■ **Exercise**
As the lines appear below, please set them down exactly, starting at the first and finishing with the one containing "Select the MATERIAL label".

Collected data:
··········

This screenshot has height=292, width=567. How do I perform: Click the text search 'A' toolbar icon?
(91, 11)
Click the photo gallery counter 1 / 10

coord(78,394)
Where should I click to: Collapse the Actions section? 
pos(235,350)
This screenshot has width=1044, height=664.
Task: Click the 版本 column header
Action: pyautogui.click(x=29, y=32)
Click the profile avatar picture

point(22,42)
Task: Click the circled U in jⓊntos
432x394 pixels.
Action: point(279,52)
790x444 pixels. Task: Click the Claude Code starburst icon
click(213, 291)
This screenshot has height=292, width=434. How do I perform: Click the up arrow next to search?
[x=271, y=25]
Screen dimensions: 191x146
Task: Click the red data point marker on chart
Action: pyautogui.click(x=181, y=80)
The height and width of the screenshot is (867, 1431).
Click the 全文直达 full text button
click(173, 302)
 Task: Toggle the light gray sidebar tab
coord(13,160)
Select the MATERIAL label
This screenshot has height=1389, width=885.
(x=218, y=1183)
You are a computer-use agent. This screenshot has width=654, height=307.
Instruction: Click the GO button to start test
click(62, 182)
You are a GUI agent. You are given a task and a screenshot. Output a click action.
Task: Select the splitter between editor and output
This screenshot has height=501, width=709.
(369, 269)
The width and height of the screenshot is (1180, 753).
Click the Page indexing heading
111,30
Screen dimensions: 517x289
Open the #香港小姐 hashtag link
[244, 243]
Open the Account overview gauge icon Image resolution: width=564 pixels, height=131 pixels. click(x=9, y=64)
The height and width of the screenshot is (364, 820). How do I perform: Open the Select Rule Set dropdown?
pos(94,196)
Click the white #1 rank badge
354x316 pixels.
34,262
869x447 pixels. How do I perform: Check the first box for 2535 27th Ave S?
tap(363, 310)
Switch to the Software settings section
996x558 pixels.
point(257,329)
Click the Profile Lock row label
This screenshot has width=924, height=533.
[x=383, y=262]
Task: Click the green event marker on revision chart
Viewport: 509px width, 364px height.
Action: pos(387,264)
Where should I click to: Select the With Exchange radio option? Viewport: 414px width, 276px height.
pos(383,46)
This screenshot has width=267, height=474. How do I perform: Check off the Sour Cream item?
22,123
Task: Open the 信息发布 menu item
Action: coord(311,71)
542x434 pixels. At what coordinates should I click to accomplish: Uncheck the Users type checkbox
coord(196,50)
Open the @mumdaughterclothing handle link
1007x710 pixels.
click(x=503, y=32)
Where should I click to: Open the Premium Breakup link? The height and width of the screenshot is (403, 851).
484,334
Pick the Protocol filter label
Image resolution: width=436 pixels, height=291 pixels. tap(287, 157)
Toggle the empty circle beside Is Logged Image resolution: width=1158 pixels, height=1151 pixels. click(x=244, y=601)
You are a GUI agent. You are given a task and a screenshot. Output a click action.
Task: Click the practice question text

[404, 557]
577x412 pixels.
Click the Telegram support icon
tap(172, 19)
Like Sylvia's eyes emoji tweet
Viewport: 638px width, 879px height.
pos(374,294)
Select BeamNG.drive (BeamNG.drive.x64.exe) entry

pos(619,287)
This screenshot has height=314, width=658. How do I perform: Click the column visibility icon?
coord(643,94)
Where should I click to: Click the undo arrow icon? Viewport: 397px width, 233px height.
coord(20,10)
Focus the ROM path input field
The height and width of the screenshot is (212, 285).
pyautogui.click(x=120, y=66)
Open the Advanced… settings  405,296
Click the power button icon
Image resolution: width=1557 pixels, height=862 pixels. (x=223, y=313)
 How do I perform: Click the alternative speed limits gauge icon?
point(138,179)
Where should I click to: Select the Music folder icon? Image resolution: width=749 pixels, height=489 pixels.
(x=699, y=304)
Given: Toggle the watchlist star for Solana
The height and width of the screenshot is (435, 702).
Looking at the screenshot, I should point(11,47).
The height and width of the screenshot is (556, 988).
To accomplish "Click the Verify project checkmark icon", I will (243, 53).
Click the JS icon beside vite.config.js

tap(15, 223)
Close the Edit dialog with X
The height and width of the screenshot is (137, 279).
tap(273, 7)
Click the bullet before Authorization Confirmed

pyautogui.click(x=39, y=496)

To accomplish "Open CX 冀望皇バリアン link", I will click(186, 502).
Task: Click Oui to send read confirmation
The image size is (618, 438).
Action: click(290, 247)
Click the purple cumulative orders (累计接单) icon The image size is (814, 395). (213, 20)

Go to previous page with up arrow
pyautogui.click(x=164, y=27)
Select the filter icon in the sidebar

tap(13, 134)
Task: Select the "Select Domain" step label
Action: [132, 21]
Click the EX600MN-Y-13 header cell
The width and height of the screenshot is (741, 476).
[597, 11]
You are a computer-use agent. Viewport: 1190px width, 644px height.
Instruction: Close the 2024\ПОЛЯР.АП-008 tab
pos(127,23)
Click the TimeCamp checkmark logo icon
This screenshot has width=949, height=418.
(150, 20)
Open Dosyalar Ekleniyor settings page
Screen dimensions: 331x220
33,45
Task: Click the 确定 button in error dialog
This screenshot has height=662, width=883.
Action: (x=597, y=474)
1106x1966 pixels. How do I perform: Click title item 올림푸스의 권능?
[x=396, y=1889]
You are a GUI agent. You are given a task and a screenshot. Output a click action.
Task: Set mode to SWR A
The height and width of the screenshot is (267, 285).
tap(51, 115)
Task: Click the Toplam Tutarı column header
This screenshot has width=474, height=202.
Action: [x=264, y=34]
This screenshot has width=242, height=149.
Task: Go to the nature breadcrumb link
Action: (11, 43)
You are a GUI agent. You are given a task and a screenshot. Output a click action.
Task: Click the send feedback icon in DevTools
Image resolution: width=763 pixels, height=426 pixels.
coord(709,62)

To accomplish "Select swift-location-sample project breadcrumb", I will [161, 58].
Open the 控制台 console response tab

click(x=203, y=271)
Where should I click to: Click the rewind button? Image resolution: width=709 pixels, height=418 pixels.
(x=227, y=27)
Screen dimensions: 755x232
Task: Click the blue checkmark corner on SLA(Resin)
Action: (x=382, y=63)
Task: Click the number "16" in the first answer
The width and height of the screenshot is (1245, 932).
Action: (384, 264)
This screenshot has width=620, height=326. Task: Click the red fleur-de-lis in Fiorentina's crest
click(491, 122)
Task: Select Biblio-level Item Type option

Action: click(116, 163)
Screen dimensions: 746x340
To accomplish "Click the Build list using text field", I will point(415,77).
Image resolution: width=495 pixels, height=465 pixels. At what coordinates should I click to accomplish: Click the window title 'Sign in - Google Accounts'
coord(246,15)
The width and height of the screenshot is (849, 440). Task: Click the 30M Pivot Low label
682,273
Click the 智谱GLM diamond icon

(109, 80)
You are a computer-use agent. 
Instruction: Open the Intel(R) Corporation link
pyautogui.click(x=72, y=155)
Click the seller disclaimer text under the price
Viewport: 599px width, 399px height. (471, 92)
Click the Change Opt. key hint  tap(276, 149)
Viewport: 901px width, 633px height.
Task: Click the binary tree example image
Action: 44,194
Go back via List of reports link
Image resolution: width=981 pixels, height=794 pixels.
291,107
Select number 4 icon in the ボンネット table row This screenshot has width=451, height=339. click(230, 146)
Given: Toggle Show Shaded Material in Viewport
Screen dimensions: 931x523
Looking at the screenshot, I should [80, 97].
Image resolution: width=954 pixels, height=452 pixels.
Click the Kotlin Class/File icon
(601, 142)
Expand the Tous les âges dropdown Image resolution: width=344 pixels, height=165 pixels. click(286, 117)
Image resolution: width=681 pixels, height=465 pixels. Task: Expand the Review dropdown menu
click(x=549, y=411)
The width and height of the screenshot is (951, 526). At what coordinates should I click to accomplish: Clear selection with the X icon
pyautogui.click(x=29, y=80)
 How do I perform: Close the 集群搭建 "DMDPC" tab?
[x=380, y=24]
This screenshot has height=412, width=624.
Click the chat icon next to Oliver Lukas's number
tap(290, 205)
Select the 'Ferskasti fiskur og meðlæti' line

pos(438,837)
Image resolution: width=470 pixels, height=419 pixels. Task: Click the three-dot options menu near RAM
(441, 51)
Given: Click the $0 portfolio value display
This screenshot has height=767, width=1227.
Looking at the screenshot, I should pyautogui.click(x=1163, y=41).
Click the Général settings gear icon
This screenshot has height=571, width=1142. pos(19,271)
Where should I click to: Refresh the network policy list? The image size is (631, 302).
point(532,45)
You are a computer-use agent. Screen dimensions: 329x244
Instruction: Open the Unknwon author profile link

··········

■ **Result**
This screenshot has height=292, width=567. How do I perform: Click the text search 'A' toolbar icon?
(91, 11)
Click the photo gallery counter 1 / 10

coord(78,394)
Where should I click to: Collapse the Actions section? 
pos(235,350)
This screenshot has width=1044, height=664.
Task: Click the 版本 column header
Action: pyautogui.click(x=29, y=32)
Click the profile avatar picture

point(22,42)
Task: Click the circled U in jⓊntos
432x394 pixels.
Action: point(279,52)
790x444 pixels. Task: Click the Claude Code starburst icon
click(213, 291)
This screenshot has height=292, width=434. How do I perform: Click the up arrow next to search?
[x=271, y=25]
Screen dimensions: 191x146
Task: Click the red data point marker on chart
Action: pyautogui.click(x=181, y=80)
The height and width of the screenshot is (867, 1431).
Click the 全文直达 full text button
click(173, 302)
 Task: Toggle the light gray sidebar tab
coord(13,160)
Select the MATERIAL label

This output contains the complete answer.